Nascida no dia 26 de dezembro de 1976, em uma pequena cidade na zona rural da Louisiana, ela desde criança se interessava pelo cinema de terror em preto e branco e outras produções como Frankenstein e a série sessentista Dark Shadows, sobre vampiros e bruxas, reprisada sempre que voltava da escola.
Entre suas influências iniciais também constam o Muppet Show e Debbie Harry, vocalista do Blondie, a qual ela viu na televisão, ainda muito jovem, e instantaneamente passara a ficar encantada por padrões de beleza fora do comum fundidos com sua reverência pelo macabro.

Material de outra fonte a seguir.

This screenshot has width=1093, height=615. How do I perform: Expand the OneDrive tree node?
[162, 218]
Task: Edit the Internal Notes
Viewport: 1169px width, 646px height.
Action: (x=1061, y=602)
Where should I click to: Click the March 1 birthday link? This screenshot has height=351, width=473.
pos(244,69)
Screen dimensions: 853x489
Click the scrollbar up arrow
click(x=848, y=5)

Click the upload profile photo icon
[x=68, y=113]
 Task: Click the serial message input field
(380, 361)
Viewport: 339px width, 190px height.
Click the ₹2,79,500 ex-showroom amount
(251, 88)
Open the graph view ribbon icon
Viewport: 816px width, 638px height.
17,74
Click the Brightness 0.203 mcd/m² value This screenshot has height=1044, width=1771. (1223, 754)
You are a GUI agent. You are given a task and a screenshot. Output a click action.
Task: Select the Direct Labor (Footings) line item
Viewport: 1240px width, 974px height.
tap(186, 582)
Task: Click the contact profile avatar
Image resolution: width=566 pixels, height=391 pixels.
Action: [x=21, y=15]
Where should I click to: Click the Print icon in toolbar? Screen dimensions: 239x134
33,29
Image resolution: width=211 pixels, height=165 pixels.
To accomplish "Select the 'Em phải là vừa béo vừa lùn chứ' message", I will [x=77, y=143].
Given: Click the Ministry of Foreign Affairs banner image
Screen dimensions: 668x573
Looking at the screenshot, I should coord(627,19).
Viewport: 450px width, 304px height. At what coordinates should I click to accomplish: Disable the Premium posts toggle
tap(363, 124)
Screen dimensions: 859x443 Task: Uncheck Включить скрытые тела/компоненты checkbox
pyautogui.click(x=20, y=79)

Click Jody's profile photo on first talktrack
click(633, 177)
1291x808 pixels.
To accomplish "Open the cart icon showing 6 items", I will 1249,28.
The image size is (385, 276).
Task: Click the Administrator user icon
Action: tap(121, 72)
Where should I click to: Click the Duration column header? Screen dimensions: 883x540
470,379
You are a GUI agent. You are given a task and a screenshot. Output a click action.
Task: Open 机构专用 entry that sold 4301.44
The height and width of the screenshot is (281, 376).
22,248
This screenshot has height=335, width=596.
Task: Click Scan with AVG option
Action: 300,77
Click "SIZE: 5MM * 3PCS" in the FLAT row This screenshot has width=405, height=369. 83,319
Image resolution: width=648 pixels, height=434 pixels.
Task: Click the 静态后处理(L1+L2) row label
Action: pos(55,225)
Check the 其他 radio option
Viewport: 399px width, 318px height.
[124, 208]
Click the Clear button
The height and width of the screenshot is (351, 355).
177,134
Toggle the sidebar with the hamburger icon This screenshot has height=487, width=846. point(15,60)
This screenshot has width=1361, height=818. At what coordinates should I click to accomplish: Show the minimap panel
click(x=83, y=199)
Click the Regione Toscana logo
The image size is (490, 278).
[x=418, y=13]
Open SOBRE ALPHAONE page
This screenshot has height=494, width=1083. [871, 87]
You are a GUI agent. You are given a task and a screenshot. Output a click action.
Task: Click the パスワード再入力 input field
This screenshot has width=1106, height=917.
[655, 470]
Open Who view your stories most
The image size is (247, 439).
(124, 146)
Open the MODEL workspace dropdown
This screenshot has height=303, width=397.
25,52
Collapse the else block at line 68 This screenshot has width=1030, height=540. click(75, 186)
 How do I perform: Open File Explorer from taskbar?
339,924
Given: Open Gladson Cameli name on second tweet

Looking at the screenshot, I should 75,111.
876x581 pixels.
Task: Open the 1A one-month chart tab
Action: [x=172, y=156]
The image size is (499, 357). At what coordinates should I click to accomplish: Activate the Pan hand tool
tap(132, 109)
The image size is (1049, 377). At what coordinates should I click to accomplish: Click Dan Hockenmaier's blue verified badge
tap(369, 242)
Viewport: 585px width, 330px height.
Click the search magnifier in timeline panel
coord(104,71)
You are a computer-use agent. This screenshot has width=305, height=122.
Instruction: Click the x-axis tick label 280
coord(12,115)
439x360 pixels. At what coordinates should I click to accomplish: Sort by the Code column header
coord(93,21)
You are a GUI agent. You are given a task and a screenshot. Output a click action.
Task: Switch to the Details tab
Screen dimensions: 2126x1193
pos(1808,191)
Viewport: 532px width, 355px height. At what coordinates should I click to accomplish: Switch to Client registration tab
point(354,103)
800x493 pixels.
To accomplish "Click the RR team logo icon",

Quando tinha por volta de cinco, seis anos de idade, Louisianna estava com seus pais em uma cabana. Nela havia uma TV pequena, sem controle remoto que, ao ser ligada, exibia uma linda mulher, de cabelo escuro e nua, fazendo uma dança com grandes leques feitos de plumas brancas de avestruz. Neste momento, ela conheceu o glamour e, spoiler, gostou dele.
Em seguida, em meio as novas descobertas, Louisianna teve que ter nervos fortes em seu processo de crescimento. Muito afeminado segundo a censura pública da época, sofreu preconceito duplo por ser bem magro, do tipo com metabolismo alto, o que impede o ganho de peso. O bullying foi certeiro e constante, todavia, felizmente não forte o suficiente para impedir uma criança queer de realizar aquilo que ela tem de sobra. Sonhos.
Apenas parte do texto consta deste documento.